I like to tell the story of walking away from the theatre, having just seen The Addams Family for the first time, and saying that the little girl who'd just owned the role of Wednesday Addams was going to be a big star some day; although she'd made her big screen debut in Richard Benjamin's Mermaids in 1990 (alongside Cher, Bob Hoskins, and Winona Ryder) this was the role that got her noticed, and not just by me, either.
Subsequent roles - in Addams Family Values, Casper, and Now and Then, in which she played the younger version of Rosie O'Donnell - rounded out her resume as a juvenile, while as a teen she appeared in such varied fare as Golddiggers: The Secret of Bear Mountain, That Darn Cat, and The Ice Storm.
Ang Lee's sensitive look at life in 1970s suburbia gave Ricci the chance to attempt more adult scenes, which she continued to do in Vincent Gallo's Buffalo '66, John Waters' Pecker, and Don Roos' The Opposite of Sex.
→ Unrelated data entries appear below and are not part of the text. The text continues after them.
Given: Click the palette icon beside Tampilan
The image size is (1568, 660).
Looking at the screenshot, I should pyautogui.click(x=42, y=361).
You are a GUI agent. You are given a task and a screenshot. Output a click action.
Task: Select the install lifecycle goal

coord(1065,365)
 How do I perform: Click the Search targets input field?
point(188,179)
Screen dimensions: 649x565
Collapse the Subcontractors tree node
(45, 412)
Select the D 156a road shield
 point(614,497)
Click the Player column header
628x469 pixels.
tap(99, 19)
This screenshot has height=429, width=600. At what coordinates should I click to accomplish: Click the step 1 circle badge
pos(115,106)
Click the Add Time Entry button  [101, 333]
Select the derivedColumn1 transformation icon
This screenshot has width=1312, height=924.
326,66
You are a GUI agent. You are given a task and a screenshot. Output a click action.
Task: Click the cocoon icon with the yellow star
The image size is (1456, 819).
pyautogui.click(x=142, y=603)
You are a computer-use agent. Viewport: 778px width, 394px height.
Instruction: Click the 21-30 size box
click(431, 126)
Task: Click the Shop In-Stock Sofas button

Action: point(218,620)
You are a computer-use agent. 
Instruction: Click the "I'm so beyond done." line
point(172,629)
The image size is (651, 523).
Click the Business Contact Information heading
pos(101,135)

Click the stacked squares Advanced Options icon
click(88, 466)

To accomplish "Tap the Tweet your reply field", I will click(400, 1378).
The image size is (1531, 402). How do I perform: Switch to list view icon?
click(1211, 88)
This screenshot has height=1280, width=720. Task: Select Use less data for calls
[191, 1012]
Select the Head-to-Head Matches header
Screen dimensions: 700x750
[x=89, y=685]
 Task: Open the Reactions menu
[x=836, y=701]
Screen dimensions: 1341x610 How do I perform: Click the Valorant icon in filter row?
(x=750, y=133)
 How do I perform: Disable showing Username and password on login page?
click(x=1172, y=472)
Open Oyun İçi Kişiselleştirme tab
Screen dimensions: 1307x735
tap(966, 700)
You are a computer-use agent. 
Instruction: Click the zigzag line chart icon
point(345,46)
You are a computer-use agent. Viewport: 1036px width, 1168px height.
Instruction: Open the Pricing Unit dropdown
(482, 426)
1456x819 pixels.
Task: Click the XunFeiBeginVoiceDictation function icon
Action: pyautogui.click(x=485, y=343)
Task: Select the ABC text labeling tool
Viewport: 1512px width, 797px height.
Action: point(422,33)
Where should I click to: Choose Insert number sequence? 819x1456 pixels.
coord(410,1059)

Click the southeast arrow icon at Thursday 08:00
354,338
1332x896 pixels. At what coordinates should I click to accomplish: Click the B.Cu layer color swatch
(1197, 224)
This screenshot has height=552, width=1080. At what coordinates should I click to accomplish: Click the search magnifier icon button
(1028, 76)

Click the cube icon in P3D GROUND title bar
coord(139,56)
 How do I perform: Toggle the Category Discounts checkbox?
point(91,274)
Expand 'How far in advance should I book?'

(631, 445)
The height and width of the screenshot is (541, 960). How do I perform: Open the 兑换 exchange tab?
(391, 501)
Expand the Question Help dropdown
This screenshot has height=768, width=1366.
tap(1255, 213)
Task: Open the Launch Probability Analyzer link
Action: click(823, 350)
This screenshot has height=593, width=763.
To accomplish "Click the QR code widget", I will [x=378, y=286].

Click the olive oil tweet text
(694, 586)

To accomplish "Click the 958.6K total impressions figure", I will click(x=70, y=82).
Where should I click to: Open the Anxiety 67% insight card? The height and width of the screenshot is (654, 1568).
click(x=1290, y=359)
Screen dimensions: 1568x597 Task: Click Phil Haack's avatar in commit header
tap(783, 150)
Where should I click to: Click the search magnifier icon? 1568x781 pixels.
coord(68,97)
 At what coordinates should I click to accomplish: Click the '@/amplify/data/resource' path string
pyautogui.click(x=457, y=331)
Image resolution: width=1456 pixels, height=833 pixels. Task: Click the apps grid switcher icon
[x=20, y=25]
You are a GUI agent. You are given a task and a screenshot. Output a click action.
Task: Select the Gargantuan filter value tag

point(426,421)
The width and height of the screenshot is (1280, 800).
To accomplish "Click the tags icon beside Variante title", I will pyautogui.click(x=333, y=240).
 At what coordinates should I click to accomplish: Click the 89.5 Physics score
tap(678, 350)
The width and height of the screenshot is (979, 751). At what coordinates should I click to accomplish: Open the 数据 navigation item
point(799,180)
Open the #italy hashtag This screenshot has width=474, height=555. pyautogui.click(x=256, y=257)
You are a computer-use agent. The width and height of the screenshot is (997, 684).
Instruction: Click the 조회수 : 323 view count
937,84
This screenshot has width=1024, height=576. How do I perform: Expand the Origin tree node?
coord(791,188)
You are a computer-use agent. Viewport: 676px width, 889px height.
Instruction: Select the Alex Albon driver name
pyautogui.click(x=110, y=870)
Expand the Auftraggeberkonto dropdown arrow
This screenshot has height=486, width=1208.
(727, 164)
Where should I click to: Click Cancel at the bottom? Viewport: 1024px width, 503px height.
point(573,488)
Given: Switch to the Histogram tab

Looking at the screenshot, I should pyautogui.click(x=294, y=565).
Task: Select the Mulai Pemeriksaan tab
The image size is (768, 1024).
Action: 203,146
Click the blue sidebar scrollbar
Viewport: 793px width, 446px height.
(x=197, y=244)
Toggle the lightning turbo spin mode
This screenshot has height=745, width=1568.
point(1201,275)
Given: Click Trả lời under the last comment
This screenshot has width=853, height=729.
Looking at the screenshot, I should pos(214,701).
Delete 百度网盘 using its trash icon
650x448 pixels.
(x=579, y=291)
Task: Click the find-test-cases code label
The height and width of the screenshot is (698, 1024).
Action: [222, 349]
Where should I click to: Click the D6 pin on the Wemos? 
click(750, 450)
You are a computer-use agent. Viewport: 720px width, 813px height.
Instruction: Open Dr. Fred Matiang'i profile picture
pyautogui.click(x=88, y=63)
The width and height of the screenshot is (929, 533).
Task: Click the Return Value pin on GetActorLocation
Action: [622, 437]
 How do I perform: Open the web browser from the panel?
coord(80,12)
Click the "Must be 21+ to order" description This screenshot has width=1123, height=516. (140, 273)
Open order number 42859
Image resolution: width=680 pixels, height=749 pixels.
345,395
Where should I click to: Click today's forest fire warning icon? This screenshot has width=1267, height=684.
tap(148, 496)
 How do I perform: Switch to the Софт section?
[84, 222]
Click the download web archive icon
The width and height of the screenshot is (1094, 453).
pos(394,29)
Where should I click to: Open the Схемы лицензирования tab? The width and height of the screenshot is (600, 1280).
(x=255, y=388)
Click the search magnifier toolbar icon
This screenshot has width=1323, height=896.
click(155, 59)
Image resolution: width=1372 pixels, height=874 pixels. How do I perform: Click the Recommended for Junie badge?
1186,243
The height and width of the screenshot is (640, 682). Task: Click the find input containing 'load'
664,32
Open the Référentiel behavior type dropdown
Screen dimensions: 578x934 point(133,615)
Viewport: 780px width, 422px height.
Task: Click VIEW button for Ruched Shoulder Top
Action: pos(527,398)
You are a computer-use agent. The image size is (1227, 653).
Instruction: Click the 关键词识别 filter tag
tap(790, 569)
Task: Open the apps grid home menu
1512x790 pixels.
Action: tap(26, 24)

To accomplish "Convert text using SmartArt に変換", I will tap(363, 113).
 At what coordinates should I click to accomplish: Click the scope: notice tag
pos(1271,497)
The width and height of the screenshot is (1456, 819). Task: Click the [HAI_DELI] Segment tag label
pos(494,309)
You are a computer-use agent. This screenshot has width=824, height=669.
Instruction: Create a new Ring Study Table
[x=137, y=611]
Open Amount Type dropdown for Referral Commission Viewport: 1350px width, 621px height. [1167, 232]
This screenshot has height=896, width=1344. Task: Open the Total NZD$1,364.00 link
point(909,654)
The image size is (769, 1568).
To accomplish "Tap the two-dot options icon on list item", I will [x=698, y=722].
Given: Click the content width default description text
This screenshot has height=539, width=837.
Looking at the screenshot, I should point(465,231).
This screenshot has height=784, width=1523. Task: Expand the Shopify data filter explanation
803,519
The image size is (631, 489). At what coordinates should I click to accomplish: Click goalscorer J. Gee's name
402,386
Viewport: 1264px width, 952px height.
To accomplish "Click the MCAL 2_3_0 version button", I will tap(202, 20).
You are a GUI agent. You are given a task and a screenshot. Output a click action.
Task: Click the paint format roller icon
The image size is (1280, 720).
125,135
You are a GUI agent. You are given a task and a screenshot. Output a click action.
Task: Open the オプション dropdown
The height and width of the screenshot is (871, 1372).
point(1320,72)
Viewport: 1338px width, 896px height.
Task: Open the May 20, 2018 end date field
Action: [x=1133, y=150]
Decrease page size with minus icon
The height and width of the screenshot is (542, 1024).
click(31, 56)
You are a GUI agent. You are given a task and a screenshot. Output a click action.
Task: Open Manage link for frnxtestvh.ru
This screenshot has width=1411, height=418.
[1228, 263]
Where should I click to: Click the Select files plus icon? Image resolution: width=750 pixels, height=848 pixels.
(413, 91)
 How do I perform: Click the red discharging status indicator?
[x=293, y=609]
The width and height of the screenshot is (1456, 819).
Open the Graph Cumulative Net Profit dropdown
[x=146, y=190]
While ill-suited to making a period piece, she gave it her all opposite Johnny Depp in Tim Burton's amazing Sleepy Hollow, and where Prozac Nation was gritty, the down and dirtiest Ricci ever got was when she starred opposite Charlize Theron in the film Monster (for which Theron was awarded an Oscar) although Black Snake Moan comes a close second.
Still working, Ricci seems to eschew the comedies which are her natural métier, preferring to seek credibility instead in dramas; by her own admission she is, at 5'1", too tiny to be an A-List actress - besides photographing small - but we at the Pop Culture Institute prefer to base our A-List (of women, at least) on talent, which puts her into the upper echelon around here, even if she is on tippy-toes.